═════ Task material

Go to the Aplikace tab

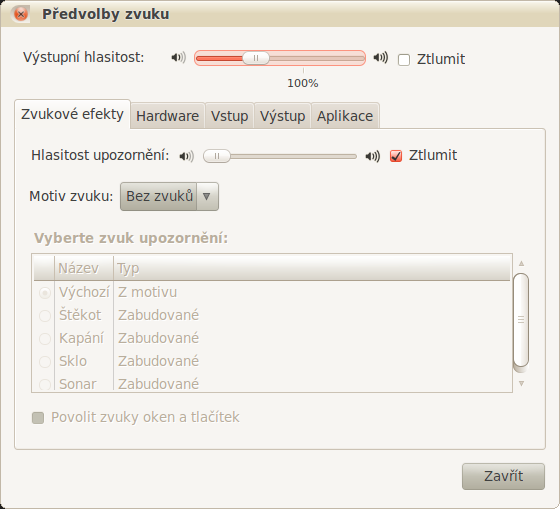tap(345, 116)
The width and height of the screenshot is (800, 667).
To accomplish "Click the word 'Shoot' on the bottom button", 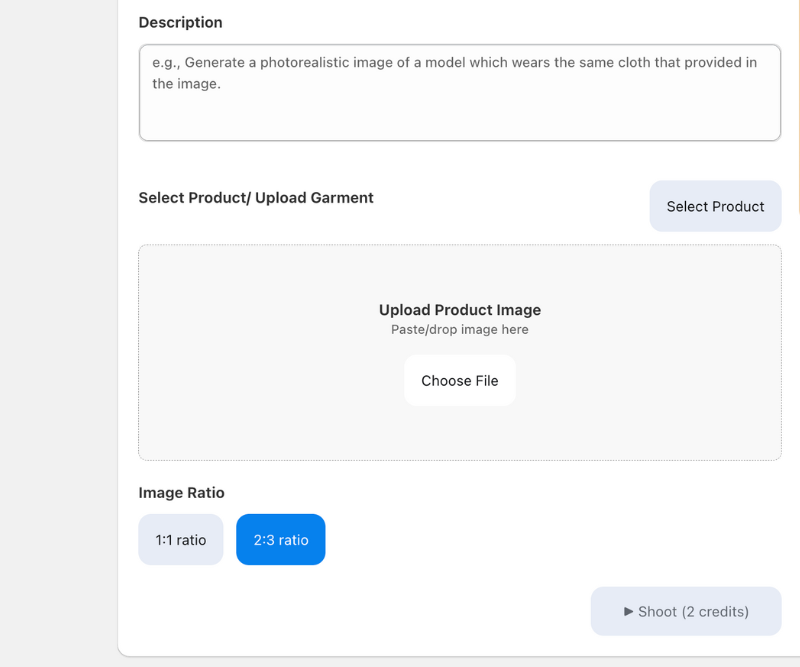I will [x=657, y=611].
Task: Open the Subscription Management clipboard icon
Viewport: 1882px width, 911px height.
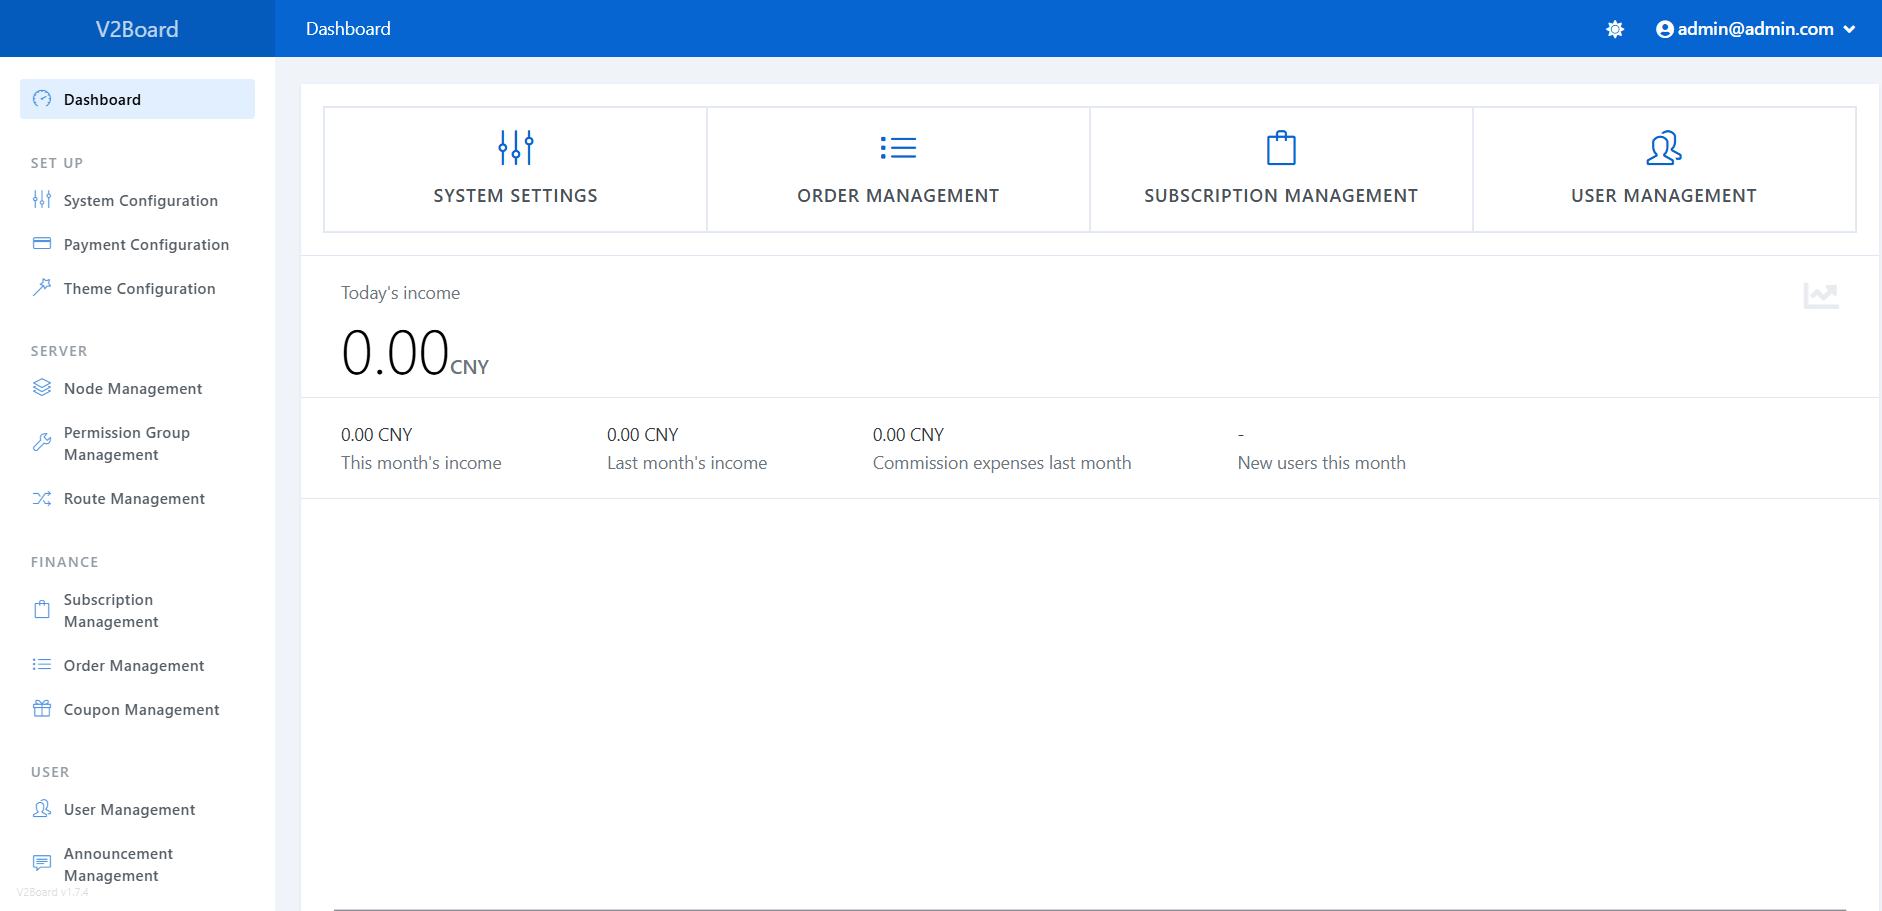Action: [x=1280, y=149]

══════════

» Your instructions:
Every line from the one containing "Task: Open the" through the end of the entries above, both included, should be extracted exactly, with pictures left out.

» Task answer:
Task: Open the Subscription Management clipboard icon
Viewport: 1882px width, 911px height.
Action: [x=1280, y=149]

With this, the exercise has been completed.